Carmaux y Wan Stiller se quedaron abajo con el Corsario. Moko subió a buscar algún sitio para huir por los tejados.
Entonces el Corsario abrió la ventana y preguntó:
—¿Qué es lo que desean aquí?
—Buscamos al notario, al Conde y a su sobrino —gritó el teniente de los soldados.
—No se preocupen por ellos, todos están aquí y muy bien —respondió el Corsario.
—¡Sáquelos de la casa! —gritó el teniente—. Si no lo hace, mandaré derribar la puerta.
—Usted puede hacer lo que guste. Pero le advierto que hay un barril de pólvora en la entrada. Si usted intenta algo, lo haré explotar.
—¡Atrápenlos! —gritaban las personas afuera.
—Son las seis de la tarde —dijo el Corsario—, mientras usted decide qué hacer, yo voy a tomar el té con el Conde y su sobrino.
—¿Qué vamos a hacer, capitán? —preguntó Carmaux con miedo.
—No te preocupes, cuando se haga de noche, ese barril de pólvora va a hacer maravillas.
Mientras tanto, Moko había logrado hacer un agujero por el techo. Se lo estaba mostrando al Corsario cuando se escuchó un disparo que hizo vibrar toda la casa.
—Les prometí que no les pasaría nada —les dijo el Corsario a los prisioneros—, pero es necesario que hagan todo lo que les pida.
—Así lo haremos, respondió el Conde.
—Vamos, Carmaux, prende la mecha del barril.

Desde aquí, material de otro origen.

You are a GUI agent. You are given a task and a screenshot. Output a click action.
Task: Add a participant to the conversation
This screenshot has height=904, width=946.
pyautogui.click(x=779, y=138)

Todos los hombres salieron por el tejado y bajaron a un jardín que era de un amigo del Conde. En cuanto tocaron el piso, se escuchó el ruido como de un trueno. Casi de inmediato cayeron sobre ellos pedazos de madera. ¡El barril de pólvora había explotado!
El Conde le pidió a unos empleados de su amigo que le abrieran las puertas de su casa y le dijo al Corsario:
—Usted ha sido muy buen conmigo, ahora debo responderle el favor. Salga por aquí y regrese a su barco.
—Muchas gracias, Conde —respondió el Corsario.
Los hombres se fueron como sombras y al poco tiempo llegaron a la cabaña de Moko. Dejaron escapar al español que estaba ahí como prisionero y se fueron con el hermano del Corsario cargando.
“Me vengaré de todo lo que ha hecho el gobernador”, iba pensando el capitán.